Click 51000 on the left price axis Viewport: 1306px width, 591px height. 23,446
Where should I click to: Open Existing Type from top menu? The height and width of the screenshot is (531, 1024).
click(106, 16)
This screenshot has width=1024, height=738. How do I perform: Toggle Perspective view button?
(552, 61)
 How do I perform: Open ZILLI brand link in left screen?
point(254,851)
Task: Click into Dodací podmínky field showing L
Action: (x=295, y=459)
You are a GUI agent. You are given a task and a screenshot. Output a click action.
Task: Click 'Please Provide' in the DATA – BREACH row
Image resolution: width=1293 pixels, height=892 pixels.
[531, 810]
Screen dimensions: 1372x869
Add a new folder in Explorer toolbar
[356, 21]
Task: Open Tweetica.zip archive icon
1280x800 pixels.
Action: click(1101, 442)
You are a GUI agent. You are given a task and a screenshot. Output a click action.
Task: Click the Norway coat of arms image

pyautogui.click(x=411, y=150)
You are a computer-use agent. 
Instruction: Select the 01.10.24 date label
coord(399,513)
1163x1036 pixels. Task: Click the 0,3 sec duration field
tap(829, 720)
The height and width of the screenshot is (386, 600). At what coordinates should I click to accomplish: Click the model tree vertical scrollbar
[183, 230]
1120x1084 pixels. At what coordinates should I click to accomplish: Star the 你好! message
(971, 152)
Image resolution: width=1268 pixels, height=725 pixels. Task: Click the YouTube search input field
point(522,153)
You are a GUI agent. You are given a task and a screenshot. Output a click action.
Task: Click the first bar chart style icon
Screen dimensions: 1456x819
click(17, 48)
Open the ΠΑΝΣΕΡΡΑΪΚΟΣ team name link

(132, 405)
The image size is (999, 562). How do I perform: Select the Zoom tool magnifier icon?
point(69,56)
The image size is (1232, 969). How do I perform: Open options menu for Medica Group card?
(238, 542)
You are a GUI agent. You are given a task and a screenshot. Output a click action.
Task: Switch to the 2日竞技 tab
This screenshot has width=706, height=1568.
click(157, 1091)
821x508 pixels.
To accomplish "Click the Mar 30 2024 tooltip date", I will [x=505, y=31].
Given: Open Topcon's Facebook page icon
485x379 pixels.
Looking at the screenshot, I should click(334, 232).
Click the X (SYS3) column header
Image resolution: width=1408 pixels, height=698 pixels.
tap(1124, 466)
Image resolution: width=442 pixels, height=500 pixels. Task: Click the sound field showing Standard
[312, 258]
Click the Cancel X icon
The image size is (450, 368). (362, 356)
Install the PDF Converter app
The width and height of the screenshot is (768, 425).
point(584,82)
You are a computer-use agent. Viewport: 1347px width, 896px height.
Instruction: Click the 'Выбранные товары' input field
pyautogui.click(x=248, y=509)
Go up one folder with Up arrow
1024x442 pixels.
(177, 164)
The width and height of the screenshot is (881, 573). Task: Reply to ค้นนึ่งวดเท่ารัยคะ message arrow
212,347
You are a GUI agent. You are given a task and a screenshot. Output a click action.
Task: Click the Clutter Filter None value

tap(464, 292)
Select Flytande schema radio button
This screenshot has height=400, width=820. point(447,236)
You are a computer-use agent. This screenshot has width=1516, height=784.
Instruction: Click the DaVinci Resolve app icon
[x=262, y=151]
::::::::::
→ **TO DO**
Retype the data in full, exactly.

→ **TASK RESPONSE**
Click 51000 on the left price axis Viewport: 1306px width, 591px height. 23,446
Where should I click to: Open Existing Type from top menu? The height and width of the screenshot is (531, 1024).
click(106, 16)
This screenshot has width=1024, height=738. How do I perform: Toggle Perspective view button?
(552, 61)
 How do I perform: Open ZILLI brand link in left screen?
point(254,851)
Task: Click into Dodací podmínky field showing L
Action: (x=295, y=459)
You are a GUI agent. You are given a task and a screenshot. Output a click action.
Task: Click 'Please Provide' in the DATA – BREACH row
Image resolution: width=1293 pixels, height=892 pixels.
[531, 810]
Screen dimensions: 1372x869
Add a new folder in Explorer toolbar
[356, 21]
Task: Open Tweetica.zip archive icon
1280x800 pixels.
Action: click(1101, 442)
You are a GUI agent. You are given a task and a screenshot. Output a click action.
Task: Click the Norway coat of arms image

pyautogui.click(x=411, y=150)
You are a computer-use agent. 
Instruction: Select the 01.10.24 date label
coord(399,513)
1163x1036 pixels. Task: Click the 0,3 sec duration field
tap(829, 720)
The height and width of the screenshot is (386, 600). At what coordinates should I click to accomplish: Click the model tree vertical scrollbar
[183, 230]
1120x1084 pixels. At what coordinates should I click to accomplish: Star the 你好! message
(971, 152)
Image resolution: width=1268 pixels, height=725 pixels. Task: Click the YouTube search input field
point(522,153)
You are a GUI agent. You are given a task and a screenshot. Output a click action.
Task: Click the first bar chart style icon
Screen dimensions: 1456x819
click(17, 48)
Open the ΠΑΝΣΕΡΡΑΪΚΟΣ team name link

(132, 405)
The image size is (999, 562). How do I perform: Select the Zoom tool magnifier icon?
point(69,56)
The image size is (1232, 969). How do I perform: Open options menu for Medica Group card?
(238, 542)
You are a GUI agent. You are given a task and a screenshot. Output a click action.
Task: Switch to the 2日竞技 tab
This screenshot has width=706, height=1568.
click(157, 1091)
821x508 pixels.
To accomplish "Click the Mar 30 2024 tooltip date", I will [x=505, y=31].
Given: Open Topcon's Facebook page icon
485x379 pixels.
Looking at the screenshot, I should click(334, 232).
Click the X (SYS3) column header
Image resolution: width=1408 pixels, height=698 pixels.
tap(1124, 466)
Image resolution: width=442 pixels, height=500 pixels. Task: Click the sound field showing Standard
[312, 258]
Click the Cancel X icon
The image size is (450, 368). (362, 356)
Install the PDF Converter app
The width and height of the screenshot is (768, 425).
point(584,82)
You are a computer-use agent. Viewport: 1347px width, 896px height.
Instruction: Click the 'Выбранные товары' input field
pyautogui.click(x=248, y=509)
Go up one folder with Up arrow
1024x442 pixels.
(177, 164)
The width and height of the screenshot is (881, 573). Task: Reply to ค้นนึ่งวดเท่ารัยคะ message arrow
212,347
You are a GUI agent. You are given a task and a screenshot. Output a click action.
Task: Click the Clutter Filter None value

tap(464, 292)
Select Flytande schema radio button
This screenshot has height=400, width=820. point(447,236)
You are a computer-use agent. This screenshot has width=1516, height=784.
Instruction: Click the DaVinci Resolve app icon
[x=262, y=151]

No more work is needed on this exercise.